-- START READING PASSAGE --

Student Book Collection Competition Winners Announced

Adam Repan Petko Memorial Prize Goes to Undergraduate and Graduate Book Collectors

(May 26, 2004)

From left: Jennifer Carey, Dr. Edward Petko, and Mark Wright.

From left: Jennifer Carey, Dr. Edward Petko, and Mark Wright.

RIVERSIDE, Calif. ( Libraries at the University of California, Riverside announced the winners of their inaugural Adam Repan Petko Memorial Prize for student book collections competition on Friday, May 21, 2004. There were two winners in the undergraduate and graduate categories, and four honorable mention recipients.

The graduate student winner was Mark Wright, in the Department of Anthropology, for his collection titled "Writing Religion: The Ancient Maya." The undergraduate winner was Jennifer R. Carey, a senior in the Department of Creative Writing, for her collection titled "Print Me the Universe: Media Tie-Ins, References and Academic Critique of Television and Movie Science Fiction and Fantasy Universes."

The donor established the category of Honorable Mention this year in response to the high number of entrants in this first year of the competition. The two Honorable Mention recipients in the graduate category were Benedict K. Jones, for his collection titled "The Benedict Jones Collection;" and Liam Corley, for his collection titled "The Bayard Taylor Collection." Both graduate students are in the Department of English. The undergraduate student honorable mention awards went to Tina L. Wolfe, for her collection titled "Golden Memories of Childhood" and David L. Horvitz, for his collection titled "The American Counter-Culture." They are students in the departments of psychology and Asian-American studies, respectively.

Present at the ceremony was Dr. Edward Petko, a Sherman Oaks dermatologist, the donor and son of Adam Repan Petko, in whose memory the competition was established. Petko, who had chosen to remain anonymous until the award ceremony, is also the private collector of the printing presses and materials consigned to the care of Special Collections at UC Riverside. The presses are kept in working order for the use of UCR students in seminars and demonstrations given by Sheryl Davis, Assistant Head of Special Collections.

-- END READING PASSAGE --
-- START DATA EXCERPTS --

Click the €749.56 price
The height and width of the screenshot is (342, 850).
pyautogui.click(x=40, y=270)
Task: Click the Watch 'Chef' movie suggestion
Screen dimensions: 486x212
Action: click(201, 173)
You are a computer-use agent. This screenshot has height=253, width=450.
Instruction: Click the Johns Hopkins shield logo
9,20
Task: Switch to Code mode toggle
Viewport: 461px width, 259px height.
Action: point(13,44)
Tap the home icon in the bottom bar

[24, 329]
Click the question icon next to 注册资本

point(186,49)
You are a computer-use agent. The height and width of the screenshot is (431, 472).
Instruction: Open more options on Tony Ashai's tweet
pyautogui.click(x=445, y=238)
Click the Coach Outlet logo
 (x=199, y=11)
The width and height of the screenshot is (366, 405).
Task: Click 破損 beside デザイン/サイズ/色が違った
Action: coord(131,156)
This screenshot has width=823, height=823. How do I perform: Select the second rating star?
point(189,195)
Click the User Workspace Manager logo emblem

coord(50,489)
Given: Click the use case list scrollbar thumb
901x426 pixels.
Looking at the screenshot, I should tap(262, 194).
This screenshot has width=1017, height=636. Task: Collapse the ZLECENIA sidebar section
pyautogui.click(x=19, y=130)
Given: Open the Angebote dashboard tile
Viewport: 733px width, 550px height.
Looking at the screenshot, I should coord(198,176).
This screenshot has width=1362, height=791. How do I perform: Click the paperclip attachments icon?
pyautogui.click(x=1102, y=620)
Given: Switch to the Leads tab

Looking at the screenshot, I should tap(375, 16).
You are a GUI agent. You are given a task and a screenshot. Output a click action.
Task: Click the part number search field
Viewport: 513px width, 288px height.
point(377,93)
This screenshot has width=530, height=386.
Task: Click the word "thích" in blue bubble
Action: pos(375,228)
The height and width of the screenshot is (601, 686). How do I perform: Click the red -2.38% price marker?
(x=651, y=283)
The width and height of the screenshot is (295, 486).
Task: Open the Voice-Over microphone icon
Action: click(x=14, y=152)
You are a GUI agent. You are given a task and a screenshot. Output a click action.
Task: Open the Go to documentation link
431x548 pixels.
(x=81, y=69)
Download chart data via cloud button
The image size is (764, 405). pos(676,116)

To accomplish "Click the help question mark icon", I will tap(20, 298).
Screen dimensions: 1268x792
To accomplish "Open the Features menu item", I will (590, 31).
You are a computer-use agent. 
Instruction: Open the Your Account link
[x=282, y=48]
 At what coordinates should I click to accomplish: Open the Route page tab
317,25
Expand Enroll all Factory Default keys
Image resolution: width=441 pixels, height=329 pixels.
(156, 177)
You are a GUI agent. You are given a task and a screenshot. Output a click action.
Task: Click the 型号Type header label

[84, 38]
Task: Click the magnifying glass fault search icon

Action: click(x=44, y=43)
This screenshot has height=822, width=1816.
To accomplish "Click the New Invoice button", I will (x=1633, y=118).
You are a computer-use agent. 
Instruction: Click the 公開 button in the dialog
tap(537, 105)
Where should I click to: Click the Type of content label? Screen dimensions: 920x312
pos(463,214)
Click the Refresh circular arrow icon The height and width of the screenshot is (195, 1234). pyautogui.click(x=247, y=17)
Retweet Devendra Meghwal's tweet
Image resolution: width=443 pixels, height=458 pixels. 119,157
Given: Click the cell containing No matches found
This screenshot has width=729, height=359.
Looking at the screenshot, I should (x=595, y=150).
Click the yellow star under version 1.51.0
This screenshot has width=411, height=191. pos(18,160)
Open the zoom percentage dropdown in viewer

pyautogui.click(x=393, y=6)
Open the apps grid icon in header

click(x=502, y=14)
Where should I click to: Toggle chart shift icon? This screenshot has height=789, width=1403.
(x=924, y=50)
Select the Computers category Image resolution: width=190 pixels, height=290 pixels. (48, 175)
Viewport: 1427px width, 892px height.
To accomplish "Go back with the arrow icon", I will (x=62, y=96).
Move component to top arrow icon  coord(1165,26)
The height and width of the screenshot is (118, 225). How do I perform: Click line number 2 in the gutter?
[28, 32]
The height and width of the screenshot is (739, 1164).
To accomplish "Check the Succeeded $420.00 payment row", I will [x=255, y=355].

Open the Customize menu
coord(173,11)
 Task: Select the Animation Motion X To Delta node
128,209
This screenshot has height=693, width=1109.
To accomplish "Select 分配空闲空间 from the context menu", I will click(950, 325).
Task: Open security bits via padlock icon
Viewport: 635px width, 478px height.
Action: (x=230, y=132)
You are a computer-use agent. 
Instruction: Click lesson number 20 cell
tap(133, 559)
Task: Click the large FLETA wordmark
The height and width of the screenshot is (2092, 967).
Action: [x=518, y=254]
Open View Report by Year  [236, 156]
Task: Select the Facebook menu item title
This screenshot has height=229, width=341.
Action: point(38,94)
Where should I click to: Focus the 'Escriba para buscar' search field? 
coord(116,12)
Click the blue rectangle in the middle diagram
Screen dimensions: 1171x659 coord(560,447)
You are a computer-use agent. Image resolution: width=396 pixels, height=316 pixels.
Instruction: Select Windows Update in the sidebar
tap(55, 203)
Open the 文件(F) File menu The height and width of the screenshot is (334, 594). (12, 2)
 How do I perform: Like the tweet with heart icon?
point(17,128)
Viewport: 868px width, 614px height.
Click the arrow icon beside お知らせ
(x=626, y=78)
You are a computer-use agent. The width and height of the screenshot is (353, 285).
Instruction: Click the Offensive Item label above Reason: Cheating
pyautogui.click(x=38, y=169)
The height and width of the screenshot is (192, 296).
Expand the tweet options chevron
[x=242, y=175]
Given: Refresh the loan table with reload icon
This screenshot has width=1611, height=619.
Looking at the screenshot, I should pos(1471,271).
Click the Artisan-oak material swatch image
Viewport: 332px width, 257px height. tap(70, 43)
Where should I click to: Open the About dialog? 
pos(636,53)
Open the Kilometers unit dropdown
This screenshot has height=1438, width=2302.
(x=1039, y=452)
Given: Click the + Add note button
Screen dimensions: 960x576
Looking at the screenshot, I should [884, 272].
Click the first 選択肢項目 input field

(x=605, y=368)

-- END DATA EXCERPTS --

◆ **WRITTEN TASKS**:
(a) Name every student who received an honorable mention according to the book collection prize announcement.
(b) Extend the book collection prize announcement with a further paragraph that follows on from its final sentence.

◆ **RESPONSES BY TASK**:
(a) Benedict K. Jones, Liam Corley, Tina L. Wolfe, David L. Horvitz

(b)
As part of Friday's award ceremony, Petko announced the consignment of another press to the UCR Libraries' Special Collections, a fully operational reproduction of a wooden "common" press. The common press is the type of press that would have been used by Benjamin Franklin in the Eighteenth Century printing of his Poor Richard's Almanac.

Melissa Conway, head of Special Collections, was master of ceremonies for the event. Ruth M. Jackson, University Librarian, presented the awards. Jackson; John Bloomberg-Rissman, humanities bibliographer; Nancy Douglas, head of cataloguing; and Lizbeth Langston, head of science information services were the judges for the competition.

The UCR Libraries' Student Book Collection Competition is named in honor of Adam Repan Petko (1896-1995), an immigrant to the U.S. in 1912, whose own love of learning inspired his philanthropic interest in the literacy of his fellow immigrants. Petko was particularly interested in helping the children of immigrants, many of whom had been denied any chance for a formal education in their home countries. This contest honors the late Mr. Petko's memory by providing a unique opportunity to undergraduate and graduate students at UC Riverside to display their talents in assembling and organizing a personal book collection. It is the intention of the donor, Edward Petko, that this competition be an annual event.

UC Riverside's Libraries are the focal points for research and study on campus. Their collections include 2,081,146 volumes, 12,444 serial subscriptions and 1,672,042 microforms housed in five facilities: the Tomas Rivera Library (serving the humanities, arts and social sciences); the Science Library; the Music Library; Media Library; and Special Collections, housing rare books and manuscripts, and unique archival resources.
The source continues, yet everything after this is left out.